A Project defines a set of activities that, as a whole, produces net climate benefits relative to a baseline scenario. All data inputs, accounting, reports and credit inventory live within a project. You can create a project and configure its models and data inputs.
Events are operational activities within a project’s boundaries. Each event holds one or more datapoints and represents something that happened at a point in time (e.g., a delivery, a meter reading, a production run). Events are one of the main types of data inputs — they occur with high frequency and their measurements often change from batch to batch. They can be associated with locations, feedstocks, evidence, and other attributes.
A datapoint is a single measured value used in production accounting. Events contain datapoints (e.g., mass, flow rate, concentration). Models consume datapoints as inputs and can output new datapoints.
Evidence is documentation attached to datapoints — delivery tickets, weighbridge slips, meter readings, etc. Evidence supports the audit trail from reporting back to source data.
A feedstock is the raw material used in the production process. In Mangrove, feedstocks are associated to the incoming Events for use in accounting and reporting.
A batch is the main unit of production in a project.
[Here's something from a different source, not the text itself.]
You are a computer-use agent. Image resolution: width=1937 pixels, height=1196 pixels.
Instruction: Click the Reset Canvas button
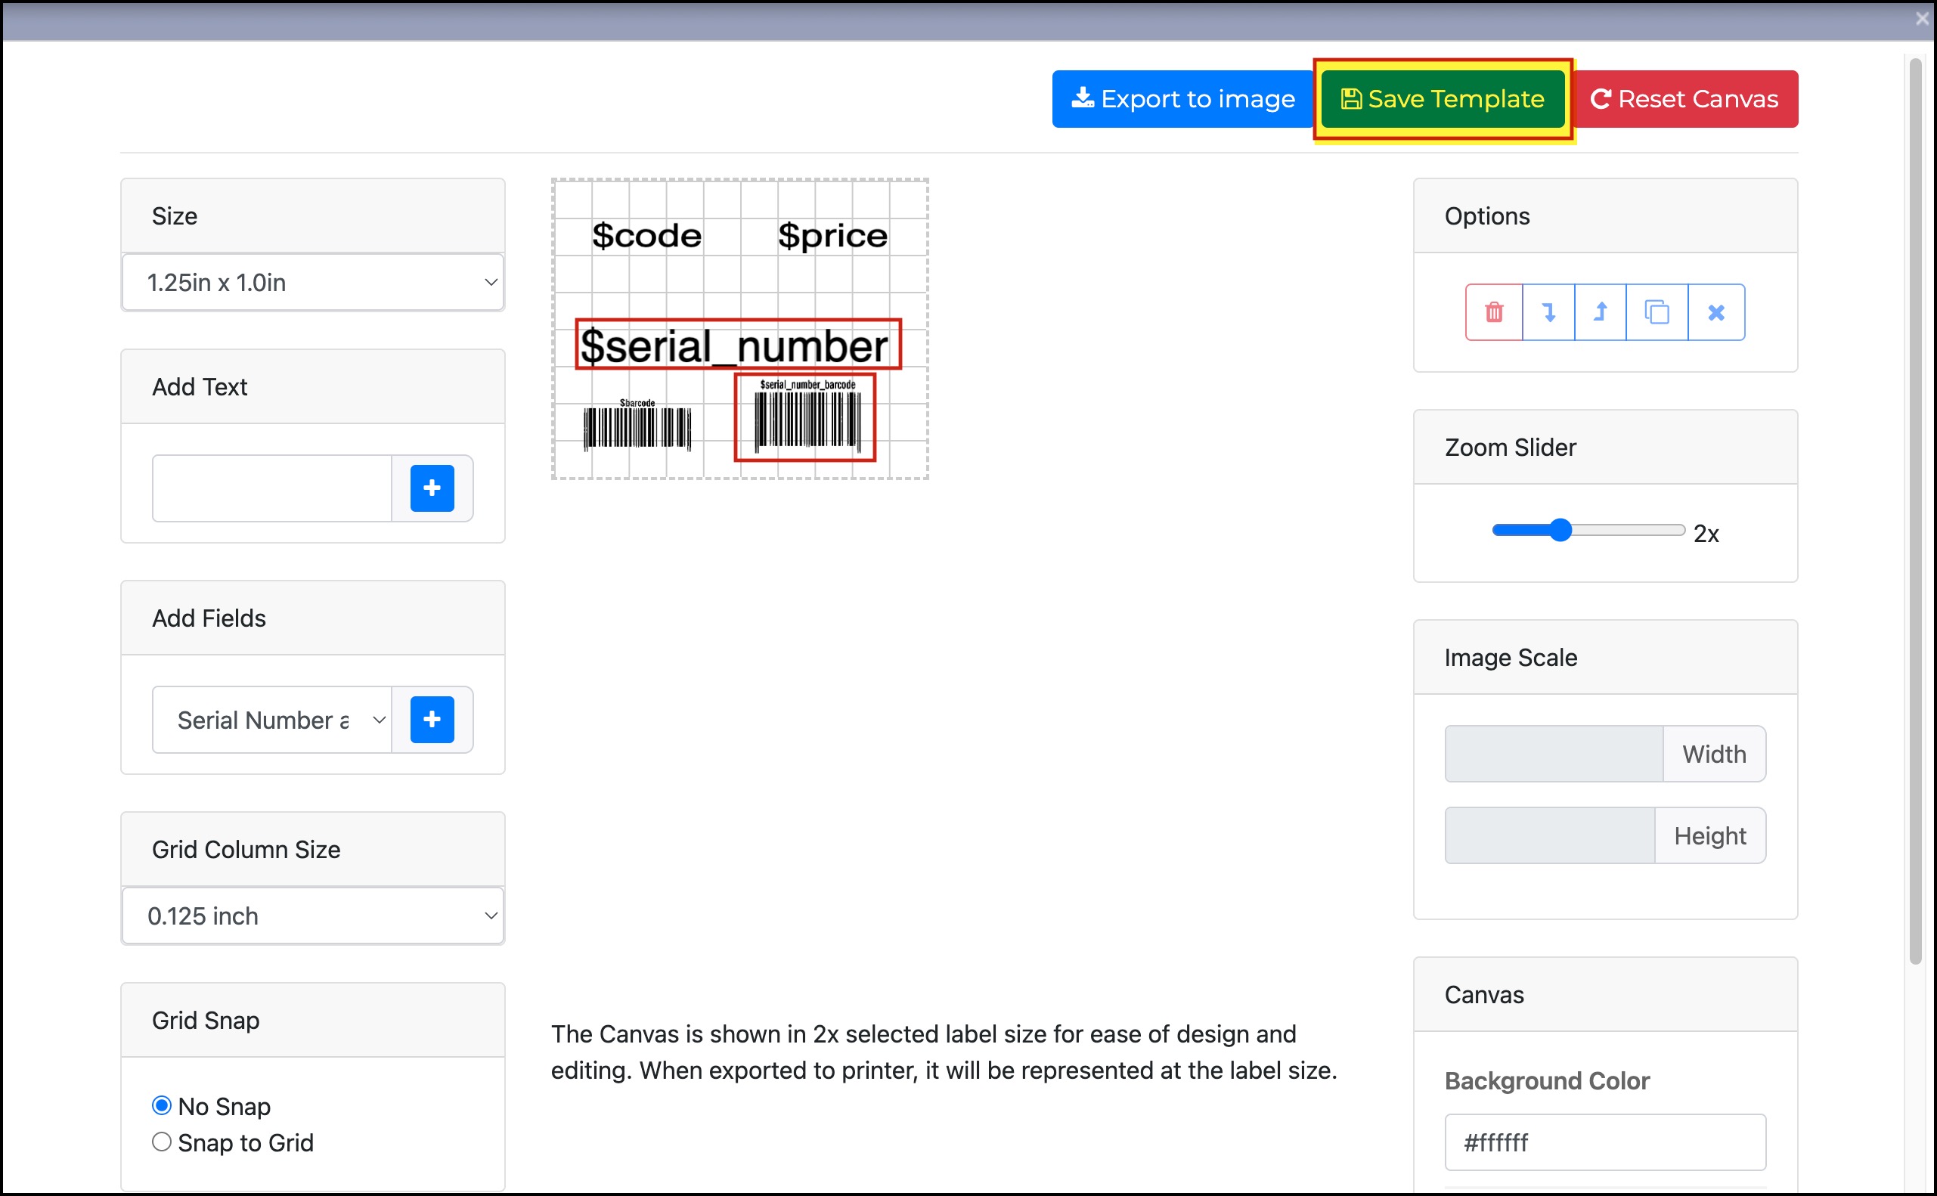point(1685,99)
Each batch contains the calculations and MRV data supporting that batch’s gross and net carbon activity. Batches are linked to all source data inputs and underlying evidence, and are generated by running the accounting dataflow over a chosen period.
A model is a set of calculations that produce production accounting. Two main types exist: production models (operational calculations) and quantification models (methodology-specific carbon accounting). Models are built in the Model Editor using a tree of nodes: inputs, intermediate calculations, and outputs. Read more about production models.
Ledgers (mass accounts) track material or carbon flows across stages of a project. Mass balance accounting uses ledgers to record accumulation and use of material at each stage (e.g., feedstock received, biochar produced, carbon delivered). Not every project needs multiple ledgers — a single ledger is often enough for simpler flows.